## Saved data entries
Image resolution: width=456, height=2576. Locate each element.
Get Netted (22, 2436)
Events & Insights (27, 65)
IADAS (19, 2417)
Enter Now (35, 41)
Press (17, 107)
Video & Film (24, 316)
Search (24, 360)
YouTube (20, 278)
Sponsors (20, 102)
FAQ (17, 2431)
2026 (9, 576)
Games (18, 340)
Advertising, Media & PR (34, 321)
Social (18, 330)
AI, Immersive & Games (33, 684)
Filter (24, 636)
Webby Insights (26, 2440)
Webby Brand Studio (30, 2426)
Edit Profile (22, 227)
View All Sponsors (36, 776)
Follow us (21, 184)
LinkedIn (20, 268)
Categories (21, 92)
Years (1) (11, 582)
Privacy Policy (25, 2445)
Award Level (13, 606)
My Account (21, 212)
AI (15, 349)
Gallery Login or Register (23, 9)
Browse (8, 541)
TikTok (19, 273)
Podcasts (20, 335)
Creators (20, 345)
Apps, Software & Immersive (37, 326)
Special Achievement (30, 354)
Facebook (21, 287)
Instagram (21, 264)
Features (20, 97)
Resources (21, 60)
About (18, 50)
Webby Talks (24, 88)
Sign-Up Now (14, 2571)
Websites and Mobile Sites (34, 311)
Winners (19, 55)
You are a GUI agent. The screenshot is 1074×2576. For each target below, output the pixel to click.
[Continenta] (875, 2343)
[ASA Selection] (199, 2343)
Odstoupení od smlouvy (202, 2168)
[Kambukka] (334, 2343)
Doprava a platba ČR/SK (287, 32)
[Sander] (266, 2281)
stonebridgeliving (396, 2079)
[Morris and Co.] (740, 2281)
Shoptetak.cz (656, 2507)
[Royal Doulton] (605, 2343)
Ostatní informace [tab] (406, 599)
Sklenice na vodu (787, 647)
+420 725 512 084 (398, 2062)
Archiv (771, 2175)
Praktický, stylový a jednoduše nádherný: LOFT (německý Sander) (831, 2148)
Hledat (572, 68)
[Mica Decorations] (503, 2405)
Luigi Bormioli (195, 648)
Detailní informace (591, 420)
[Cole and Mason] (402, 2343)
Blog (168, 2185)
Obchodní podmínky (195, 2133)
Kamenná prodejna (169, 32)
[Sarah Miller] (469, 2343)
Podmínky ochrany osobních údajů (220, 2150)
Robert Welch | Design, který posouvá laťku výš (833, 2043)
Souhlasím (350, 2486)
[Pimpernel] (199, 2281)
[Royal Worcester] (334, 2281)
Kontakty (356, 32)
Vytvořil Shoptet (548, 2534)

## EXERCISE OBJECTIVE
Look over the entries above. Copy every line that contains the word "informace".

## FINAL ANSWER
Ostatní informace [tab] (406, 599)
Detailní informace (591, 420)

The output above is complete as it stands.